Every record listed below should be copied exactly.
----
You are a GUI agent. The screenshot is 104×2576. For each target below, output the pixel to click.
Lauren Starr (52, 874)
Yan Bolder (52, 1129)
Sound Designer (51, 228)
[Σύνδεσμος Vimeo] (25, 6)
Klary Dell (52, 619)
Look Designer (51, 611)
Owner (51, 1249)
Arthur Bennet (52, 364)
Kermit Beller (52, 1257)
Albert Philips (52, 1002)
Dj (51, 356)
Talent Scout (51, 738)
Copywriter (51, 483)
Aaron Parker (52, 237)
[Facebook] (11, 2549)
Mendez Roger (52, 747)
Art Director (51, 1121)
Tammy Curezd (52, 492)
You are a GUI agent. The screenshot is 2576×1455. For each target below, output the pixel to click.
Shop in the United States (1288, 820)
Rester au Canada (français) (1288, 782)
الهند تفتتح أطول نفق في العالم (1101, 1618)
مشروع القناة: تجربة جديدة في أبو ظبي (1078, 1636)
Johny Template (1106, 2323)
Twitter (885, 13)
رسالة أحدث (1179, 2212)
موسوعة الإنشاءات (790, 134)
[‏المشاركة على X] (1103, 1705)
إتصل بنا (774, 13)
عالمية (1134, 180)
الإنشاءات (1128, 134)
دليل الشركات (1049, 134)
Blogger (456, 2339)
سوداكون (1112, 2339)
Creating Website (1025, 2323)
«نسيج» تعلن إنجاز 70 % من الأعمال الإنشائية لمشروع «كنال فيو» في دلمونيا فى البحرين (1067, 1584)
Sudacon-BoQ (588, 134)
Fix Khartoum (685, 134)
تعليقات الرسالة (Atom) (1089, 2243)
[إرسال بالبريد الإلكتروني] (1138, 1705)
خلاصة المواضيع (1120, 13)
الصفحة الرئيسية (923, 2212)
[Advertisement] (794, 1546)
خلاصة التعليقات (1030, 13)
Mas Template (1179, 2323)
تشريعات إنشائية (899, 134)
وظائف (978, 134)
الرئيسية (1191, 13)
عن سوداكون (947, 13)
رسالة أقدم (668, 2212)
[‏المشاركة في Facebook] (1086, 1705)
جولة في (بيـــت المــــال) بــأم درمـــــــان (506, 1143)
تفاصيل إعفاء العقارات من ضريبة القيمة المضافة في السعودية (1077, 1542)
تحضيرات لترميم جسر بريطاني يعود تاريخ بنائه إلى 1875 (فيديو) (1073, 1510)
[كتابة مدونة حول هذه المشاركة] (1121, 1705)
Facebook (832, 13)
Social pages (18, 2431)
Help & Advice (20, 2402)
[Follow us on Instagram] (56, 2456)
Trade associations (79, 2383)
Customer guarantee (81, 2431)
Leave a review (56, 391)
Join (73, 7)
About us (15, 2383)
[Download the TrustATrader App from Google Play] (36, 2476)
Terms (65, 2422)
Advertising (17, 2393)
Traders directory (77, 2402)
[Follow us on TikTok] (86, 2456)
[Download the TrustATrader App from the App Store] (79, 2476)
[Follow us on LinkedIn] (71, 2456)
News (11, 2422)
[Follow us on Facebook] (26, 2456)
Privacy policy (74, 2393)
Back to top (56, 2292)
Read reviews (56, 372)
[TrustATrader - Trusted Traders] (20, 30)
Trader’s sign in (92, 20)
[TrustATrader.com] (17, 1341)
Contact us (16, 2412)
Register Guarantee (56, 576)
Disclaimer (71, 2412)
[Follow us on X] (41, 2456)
----
— Completed task —
You are a GUI agent. The screenshot is 104×2576. For each target below, output the pixel to click.
Lauren Starr (52, 874)
Yan Bolder (52, 1129)
Sound Designer (51, 228)
[Σύνδεσμος Vimeo] (25, 6)
Klary Dell (52, 619)
Look Designer (51, 611)
Owner (51, 1249)
Arthur Bennet (52, 364)
Kermit Beller (52, 1257)
Albert Philips (52, 1002)
Dj (51, 356)
Talent Scout (51, 738)
Copywriter (51, 483)
Aaron Parker (52, 237)
[Facebook] (11, 2549)
Mendez Roger (52, 747)
Art Director (51, 1121)
Tammy Curezd (52, 492)
You are a GUI agent. The screenshot is 2576×1455. For each target below, output the pixel to click.
Shop in the United States (1288, 820)
Rester au Canada (français) (1288, 782)
الهند تفتتح أطول نفق في العالم (1101, 1618)
مشروع القناة: تجربة جديدة في أبو ظبي (1078, 1636)
Johny Template (1106, 2323)
Twitter (885, 13)
رسالة أحدث (1179, 2212)
موسوعة الإنشاءات (790, 134)
[‏المشاركة على X] (1103, 1705)
إتصل بنا (774, 13)
عالمية (1134, 180)
الإنشاءات (1128, 134)
دليل الشركات (1049, 134)
Blogger (456, 2339)
سوداكون (1112, 2339)
Creating Website (1025, 2323)
«نسيج» تعلن إنجاز 70 % من الأعمال الإنشائية لمشروع «كنال فيو» في دلمونيا فى البحرين (1067, 1584)
Sudacon-BoQ (588, 134)
Fix Khartoum (685, 134)
تعليقات الرسالة (Atom) (1089, 2243)
[إرسال بالبريد الإلكتروني] (1138, 1705)
خلاصة المواضيع (1120, 13)
الصفحة الرئيسية (923, 2212)
[Advertisement] (794, 1546)
خلاصة التعليقات (1030, 13)
Mas Template (1179, 2323)
تشريعات إنشائية (899, 134)
وظائف (978, 134)
الرئيسية (1191, 13)
عن سوداكون (947, 13)
رسالة أقدم (668, 2212)
[‏المشاركة في Facebook] (1086, 1705)
جولة في (بيـــت المــــال) بــأم درمـــــــان (506, 1143)
تفاصيل إعفاء العقارات من ضريبة القيمة المضافة في السعودية (1077, 1542)
تحضيرات لترميم جسر بريطاني يعود تاريخ بنائه إلى 1875 (فيديو) (1073, 1510)
[كتابة مدونة حول هذه المشاركة] (1121, 1705)
Facebook (832, 13)
Social pages (18, 2431)
Help & Advice (20, 2402)
[Follow us on Instagram] (56, 2456)
Trade associations (79, 2383)
Customer guarantee (81, 2431)
Leave a review (56, 391)
Join (73, 7)
About us (15, 2383)
[Download the TrustATrader App from Google Play] (36, 2476)
Terms (65, 2422)
Advertising (17, 2393)
Traders directory (77, 2402)
[Follow us on TikTok] (86, 2456)
[Download the TrustATrader App from the App Store] (79, 2476)
[Follow us on LinkedIn] (71, 2456)
News (11, 2422)
[Follow us on Facebook] (26, 2456)
Privacy policy (74, 2393)
Back to top (56, 2292)
Read reviews (56, 372)
[TrustATrader - Trusted Traders] (20, 30)
Trader’s sign in (92, 20)
[TrustATrader.com] (17, 1341)
Contact us (16, 2412)
Register Guarantee (56, 576)
Disclaimer (71, 2412)
[Follow us on X] (41, 2456)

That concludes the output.